═════ Data under study

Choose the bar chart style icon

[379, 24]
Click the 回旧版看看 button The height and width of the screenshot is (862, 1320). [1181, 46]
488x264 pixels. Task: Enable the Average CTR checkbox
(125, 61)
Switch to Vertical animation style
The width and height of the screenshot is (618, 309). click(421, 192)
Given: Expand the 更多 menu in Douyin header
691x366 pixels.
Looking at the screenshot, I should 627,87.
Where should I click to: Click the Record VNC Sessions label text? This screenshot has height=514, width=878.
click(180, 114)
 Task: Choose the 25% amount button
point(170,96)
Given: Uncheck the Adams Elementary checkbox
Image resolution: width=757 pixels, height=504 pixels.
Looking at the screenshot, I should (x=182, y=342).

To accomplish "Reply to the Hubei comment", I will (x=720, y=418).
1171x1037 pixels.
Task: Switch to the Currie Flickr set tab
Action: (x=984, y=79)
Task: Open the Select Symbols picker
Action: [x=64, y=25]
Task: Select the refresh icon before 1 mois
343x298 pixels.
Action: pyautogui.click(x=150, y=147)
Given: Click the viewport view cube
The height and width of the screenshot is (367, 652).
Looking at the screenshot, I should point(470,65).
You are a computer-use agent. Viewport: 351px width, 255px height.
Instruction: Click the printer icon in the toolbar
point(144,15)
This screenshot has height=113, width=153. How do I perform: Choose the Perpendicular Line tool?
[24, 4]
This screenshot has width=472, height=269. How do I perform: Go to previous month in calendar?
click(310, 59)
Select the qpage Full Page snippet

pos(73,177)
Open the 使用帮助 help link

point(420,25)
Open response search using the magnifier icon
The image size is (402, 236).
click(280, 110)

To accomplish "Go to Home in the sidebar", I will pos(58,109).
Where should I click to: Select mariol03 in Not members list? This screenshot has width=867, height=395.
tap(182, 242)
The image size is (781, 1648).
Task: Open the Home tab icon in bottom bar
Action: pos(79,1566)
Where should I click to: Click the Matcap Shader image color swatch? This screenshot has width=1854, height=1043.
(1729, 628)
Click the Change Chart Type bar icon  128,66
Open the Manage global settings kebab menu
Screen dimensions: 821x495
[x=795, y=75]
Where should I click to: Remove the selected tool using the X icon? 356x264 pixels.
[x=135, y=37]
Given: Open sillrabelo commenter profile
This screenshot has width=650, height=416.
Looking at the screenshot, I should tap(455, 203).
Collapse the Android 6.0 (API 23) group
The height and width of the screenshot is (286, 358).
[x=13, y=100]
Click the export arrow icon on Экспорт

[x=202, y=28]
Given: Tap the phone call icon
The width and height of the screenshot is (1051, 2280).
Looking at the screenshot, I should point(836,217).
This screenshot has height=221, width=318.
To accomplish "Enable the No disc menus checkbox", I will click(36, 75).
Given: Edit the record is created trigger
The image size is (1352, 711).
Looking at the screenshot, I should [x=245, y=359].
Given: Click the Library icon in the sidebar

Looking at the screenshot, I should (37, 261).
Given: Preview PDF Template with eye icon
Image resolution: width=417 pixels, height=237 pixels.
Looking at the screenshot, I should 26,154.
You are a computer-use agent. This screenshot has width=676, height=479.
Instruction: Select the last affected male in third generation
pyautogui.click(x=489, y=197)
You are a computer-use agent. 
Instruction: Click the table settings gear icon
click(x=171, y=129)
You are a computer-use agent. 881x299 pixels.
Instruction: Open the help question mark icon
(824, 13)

══════════

▸ Problem description: Please say how many lines in the records above contain the word "computer". Give the number alone.

▸ Reply to the exercise: 4